The topic for this week was Sacraments, which seems a bit heavy for a casual, informal blog written by a non-theologian like myself. But the adult study discussions on weekly faith practices have consistently led to great conversation with my 6-year-old, so I continue on!
Again, I kept the 2-year-old out of the deeper questions! (I will admit that I am ready to get past this focus on Faith Practices to write about my daughter. She’s nearly 3 and we’ve had moments with her lately that both tell the story of God’s unconditional love and exhibit the head-spinning insanity of a toddler. So many God moments to share…)
Week 4 – Sacraments
When I consider Faith Practices that exist in my own life, I focus on individual, personal practices. A Sacrament represents the most important of our faith practices performed by a community of believers, and time to study and consider the value of Sacraments is important! Christian believers have different ideas about which traditions are considered sacraments. My own Lutheran church defines a sacrament as (1) something Jesus commanded us to do, which (2) uses a physical element and (3) is connected with God’s promise. So, namely Baptism and Communion.
Our small study group discussed these two Sacraments of the Lutheran church. What has been your personal experience with Baptism and Communion? Which moments have been particularly meaningful?
Though the members of our small group were all “born and raised” Lutheran, we did recognize and identify the many different ways to perform these Sacraments. Unfortunately, for many Christians our differences create a chasm between believers and we focus our time and energy on heated debate! Should we do infant or adult baptism; do you dunk or dip? Is the common cup or intinction a better way to perform Communion, and how often should we do it? Weekly, bi-weekly, monthly – or every day!?
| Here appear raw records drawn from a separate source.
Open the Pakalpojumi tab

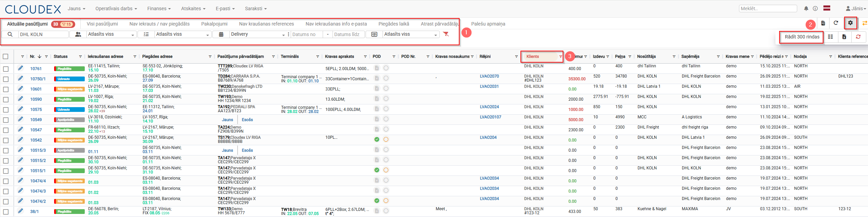pos(214,24)
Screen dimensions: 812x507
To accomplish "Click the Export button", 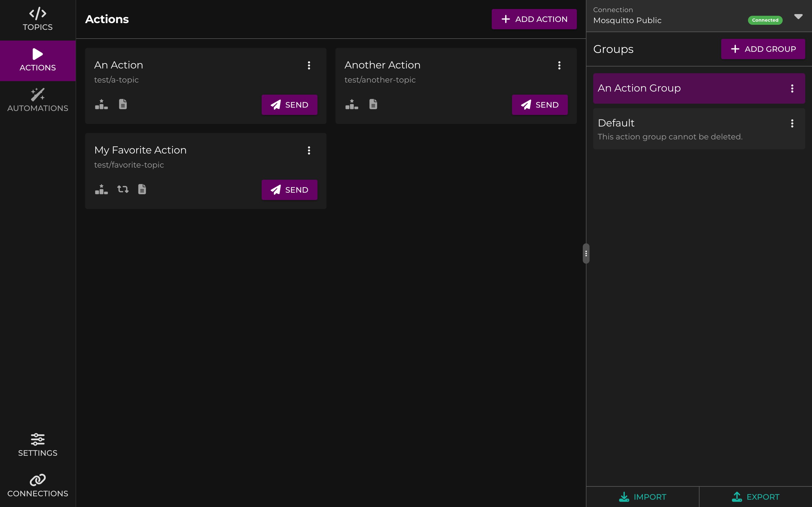I will tap(755, 497).
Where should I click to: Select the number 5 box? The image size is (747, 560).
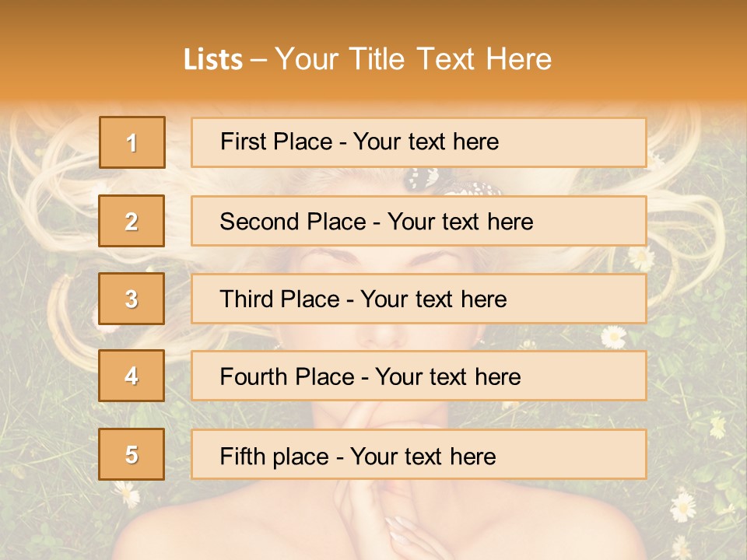(x=132, y=454)
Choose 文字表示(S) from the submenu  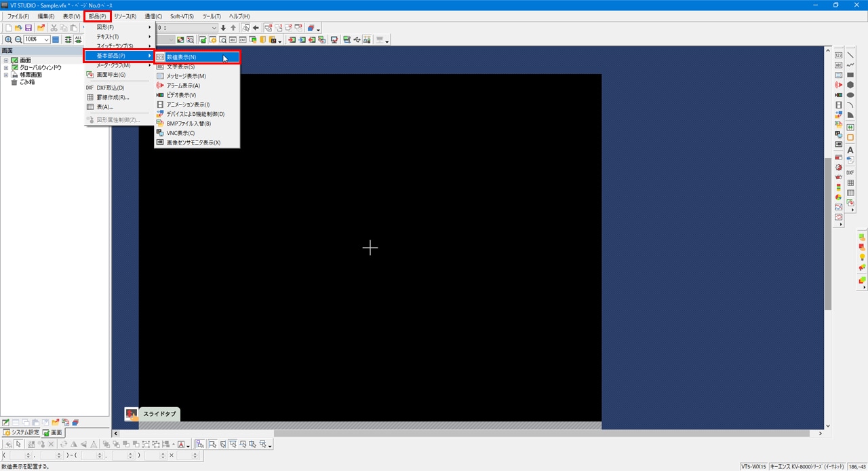click(x=181, y=67)
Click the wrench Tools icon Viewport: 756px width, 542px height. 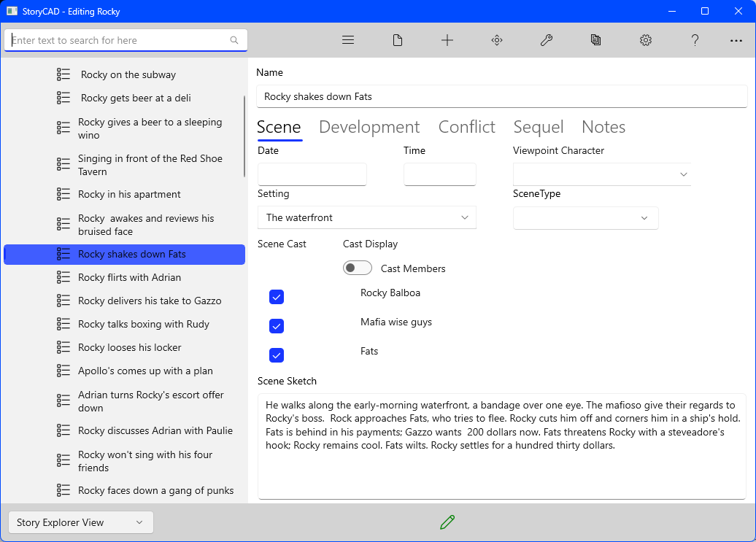click(547, 40)
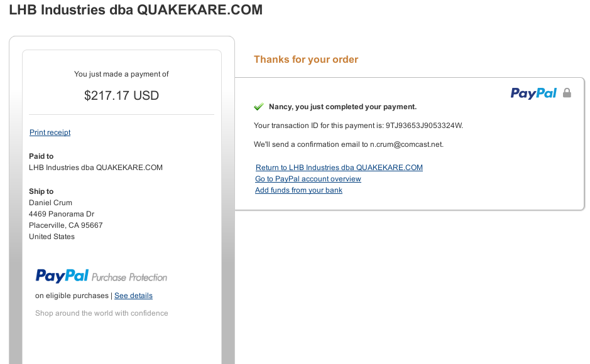The image size is (590, 364).
Task: Click the 4469 Panorama Dr address line
Action: click(x=62, y=214)
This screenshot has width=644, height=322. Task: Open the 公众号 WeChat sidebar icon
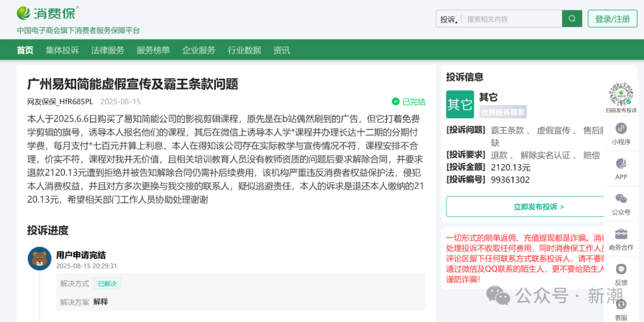tap(621, 199)
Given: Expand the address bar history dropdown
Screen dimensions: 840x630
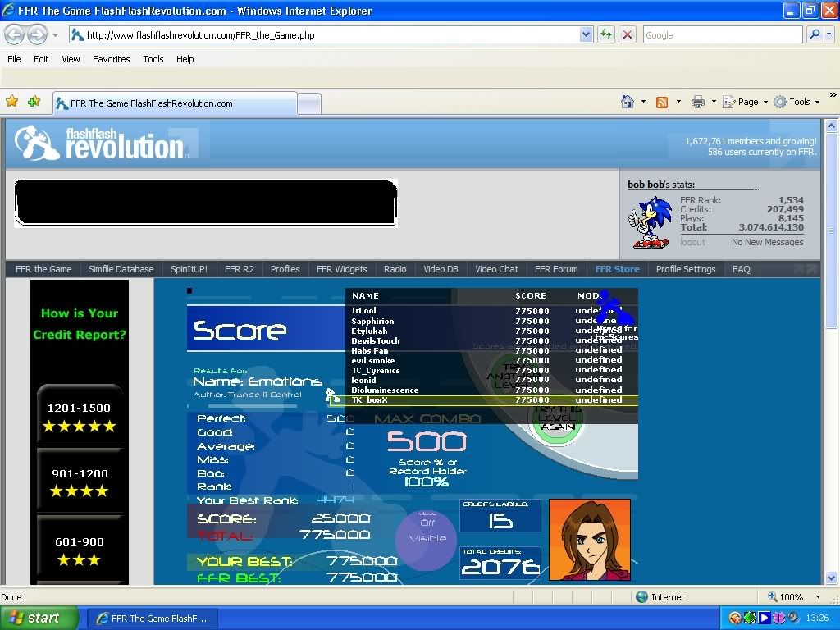Looking at the screenshot, I should (x=586, y=34).
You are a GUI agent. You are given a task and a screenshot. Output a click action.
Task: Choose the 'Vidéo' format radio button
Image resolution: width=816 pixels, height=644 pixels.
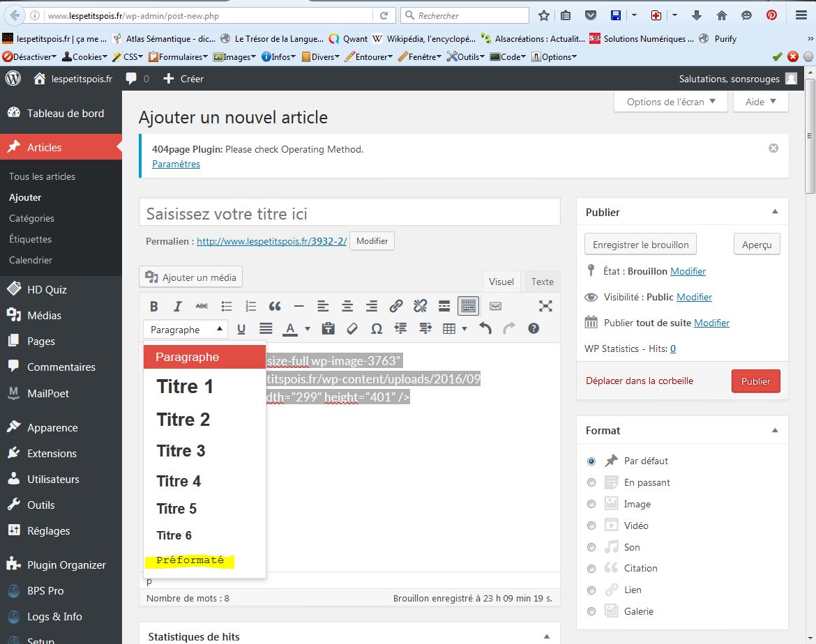[591, 526]
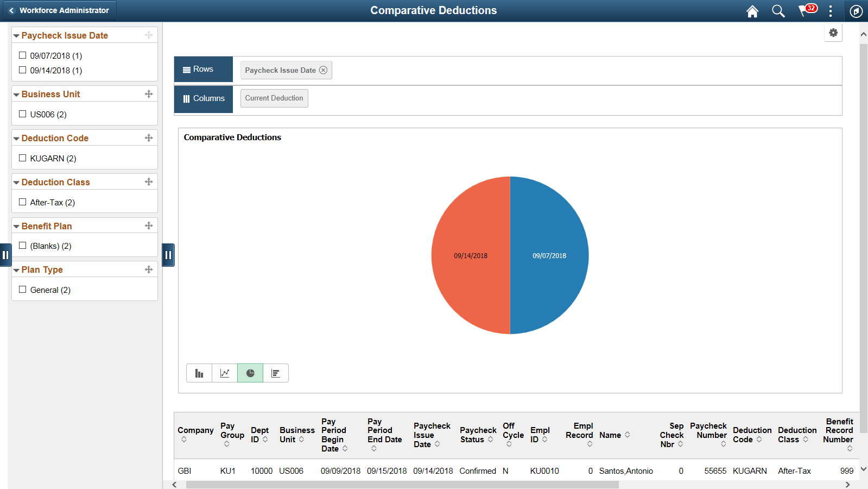Check the US006 business unit filter
The image size is (868, 489).
(x=23, y=114)
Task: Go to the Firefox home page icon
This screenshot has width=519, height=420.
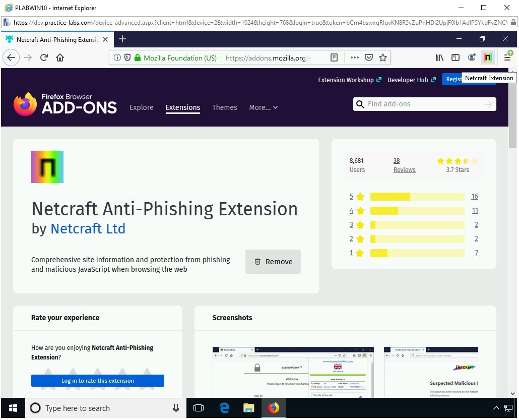Action: tap(60, 57)
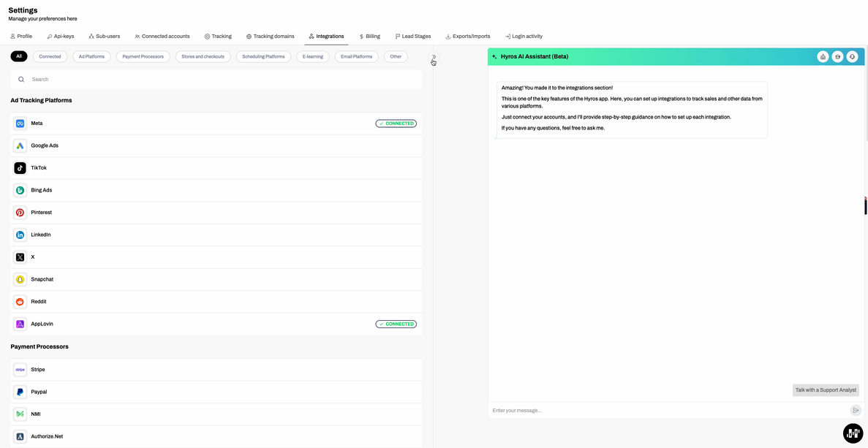Screen dimensions: 868x448
Task: Click the graduation cap icon in assistant header
Action: tap(837, 57)
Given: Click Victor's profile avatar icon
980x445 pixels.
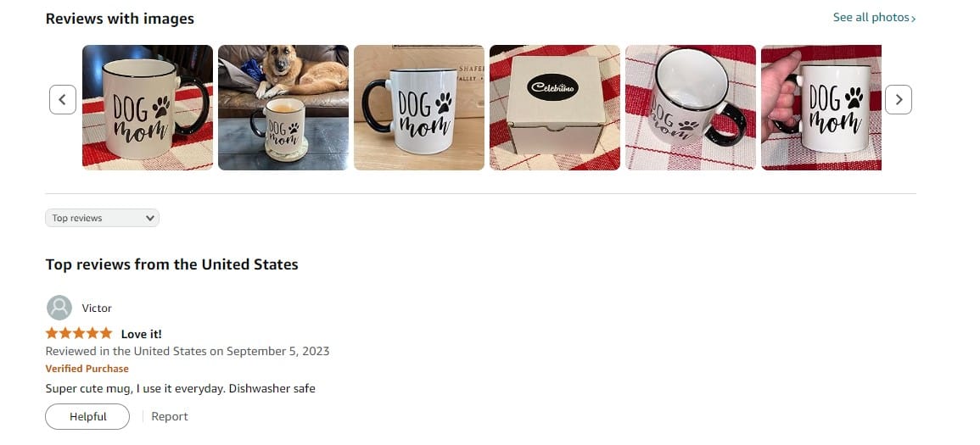Looking at the screenshot, I should pos(59,308).
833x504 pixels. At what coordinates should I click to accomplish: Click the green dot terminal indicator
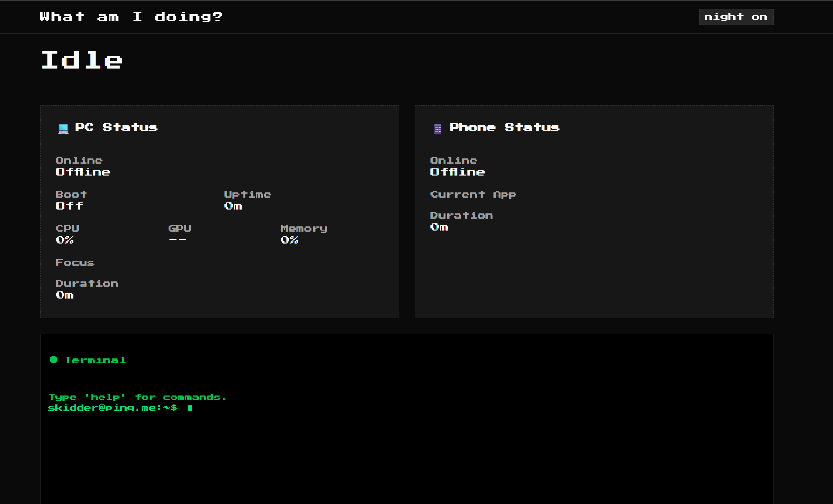(54, 360)
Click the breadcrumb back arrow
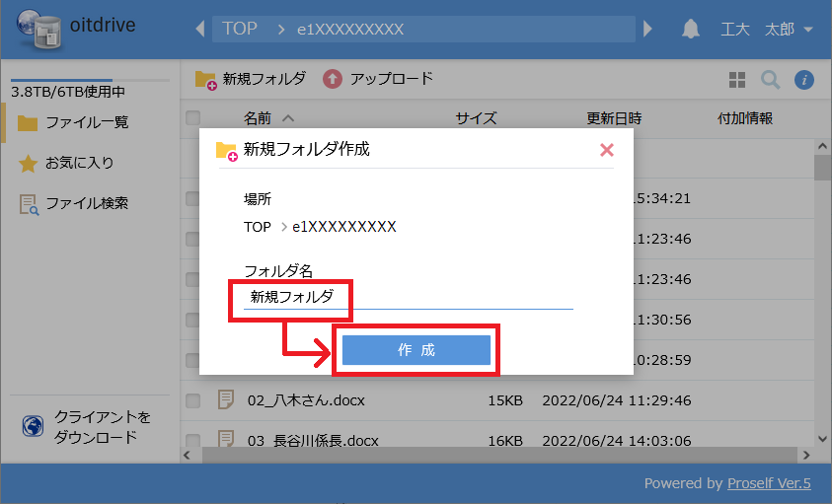 (200, 30)
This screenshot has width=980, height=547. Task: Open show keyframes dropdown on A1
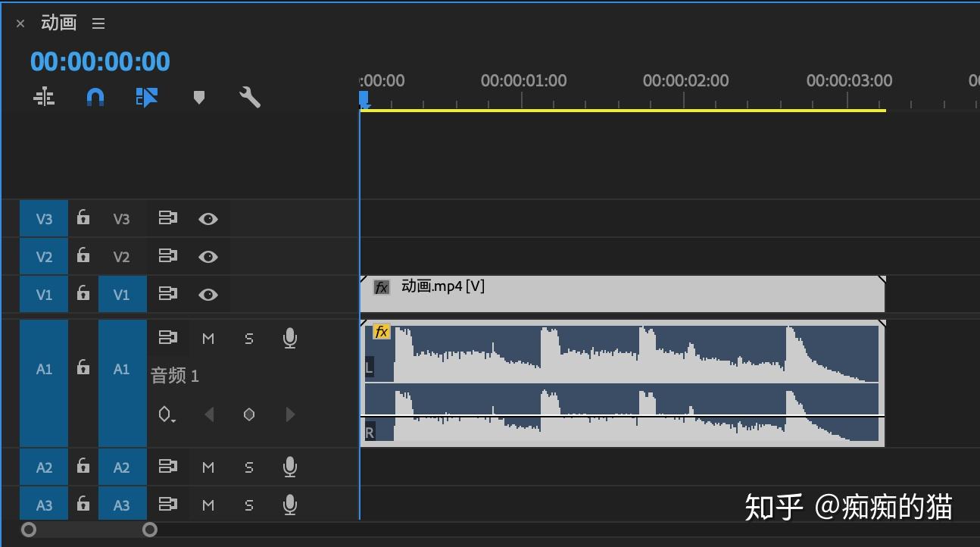pyautogui.click(x=167, y=414)
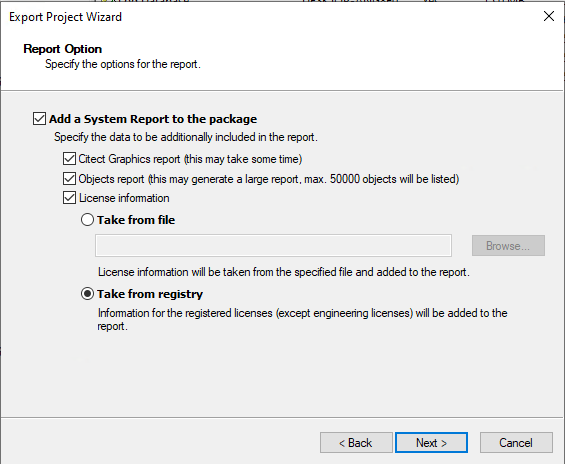Click the 'Add a System Report to the package' label
The width and height of the screenshot is (565, 464).
pyautogui.click(x=153, y=119)
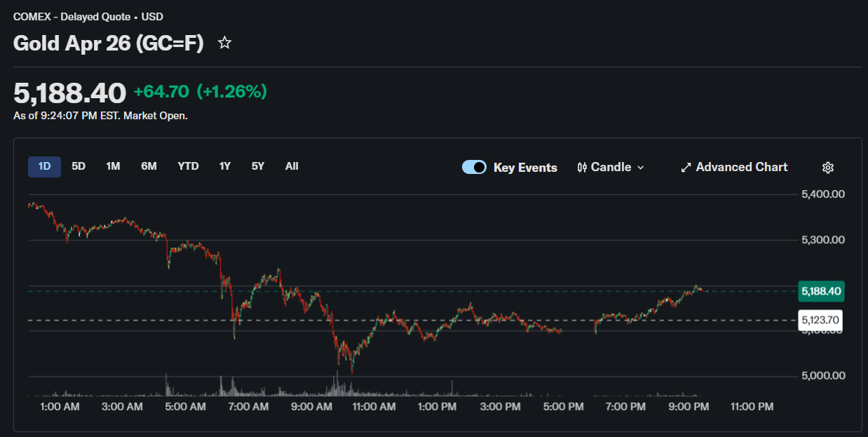Image resolution: width=868 pixels, height=437 pixels.
Task: Switch chart to 6M range
Action: (149, 166)
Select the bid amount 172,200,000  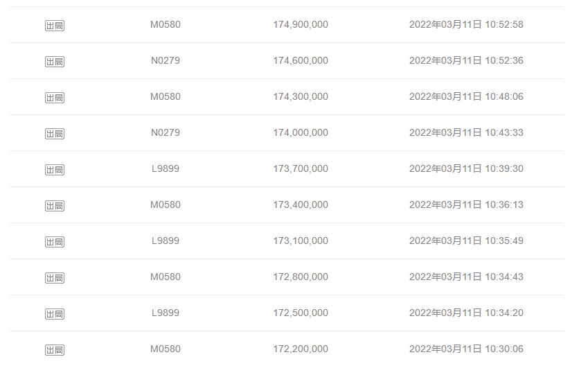click(301, 349)
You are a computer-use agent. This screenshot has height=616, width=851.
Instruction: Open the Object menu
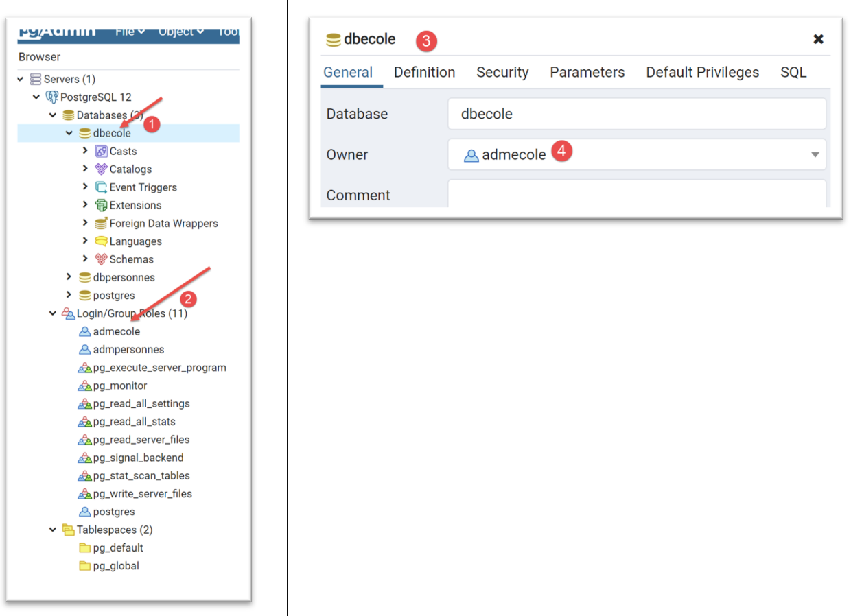click(x=181, y=32)
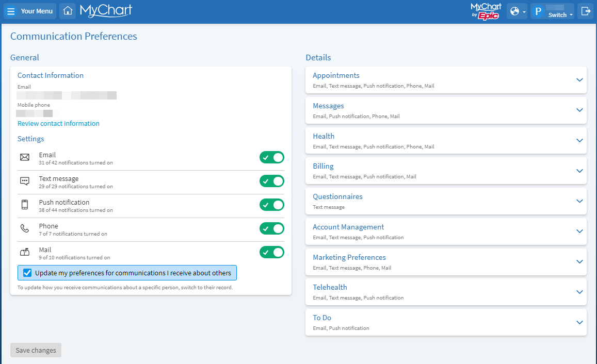Image resolution: width=597 pixels, height=364 pixels.
Task: Click the Push notification phone icon
Action: [x=25, y=205]
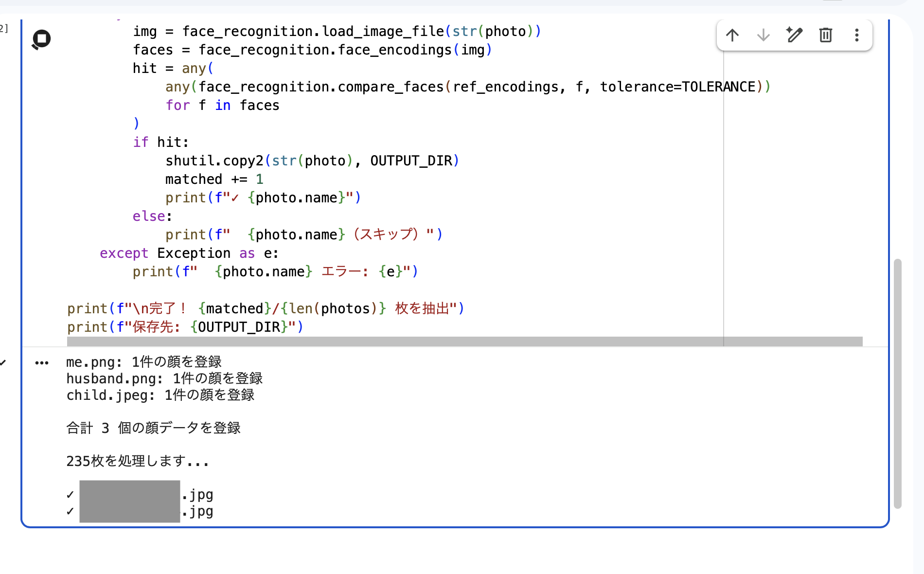
Task: Click the output area's vertical scrollbar
Action: pyautogui.click(x=897, y=383)
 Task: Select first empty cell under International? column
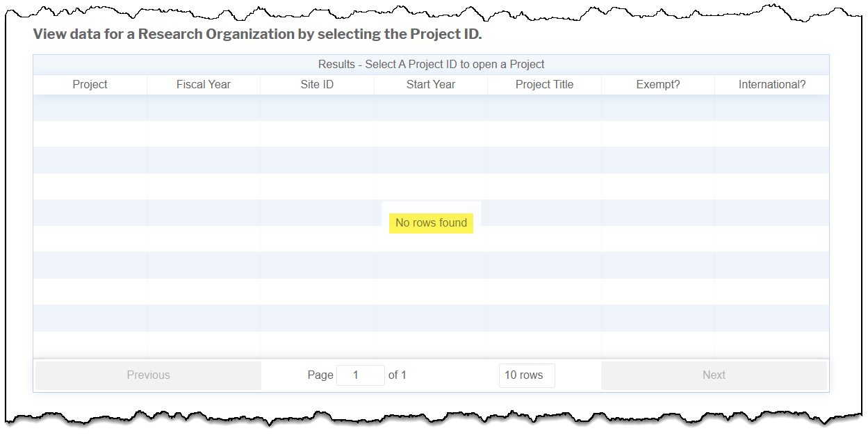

Do we get lost in the logistics and lose the meaning?
I’ve heard some argue that if communion is not done a certain way, it loses its meaning and value. I would say that if a sacrament (or any tradition of the church body or in your personal life) has lost its meaning, than we need to step back and reevaluate our relationship with God – not spend our time focusing on how that tradition was performed.
Great conversation, important things to continue to ponder in my personal life and in our church family. To top it off I had yet another awesome conversation with my son on our walk home from church that same night. (I’m beginning to think that time with him on the road between church and home will provide hours of faith-filled conversation!) We talked about Sacraments. Seems like a big, scary word, but he understood and was able to explain to me the act and purpose of both baptism and communion better than some adults could!
We focused on Communion – because that is a Sacrament that he has yet to participate in. He wanted to know what makes Communion special for me – and I was able to tell him. He wanted to know when he can take Communion. Our church traditionally has First Communion in 5th grade. (He was not pleased with that response and needed to understand why he had to wait that long. We will see where that leads us…)
In a lifetime passing us by at warp speed, it is critical to set aside these moments for real conversation about God, about faith; be open, be honest, be real. Your kids might surprise you with the depth of their young faith, and God might surprise you with his awesome, powerful presence!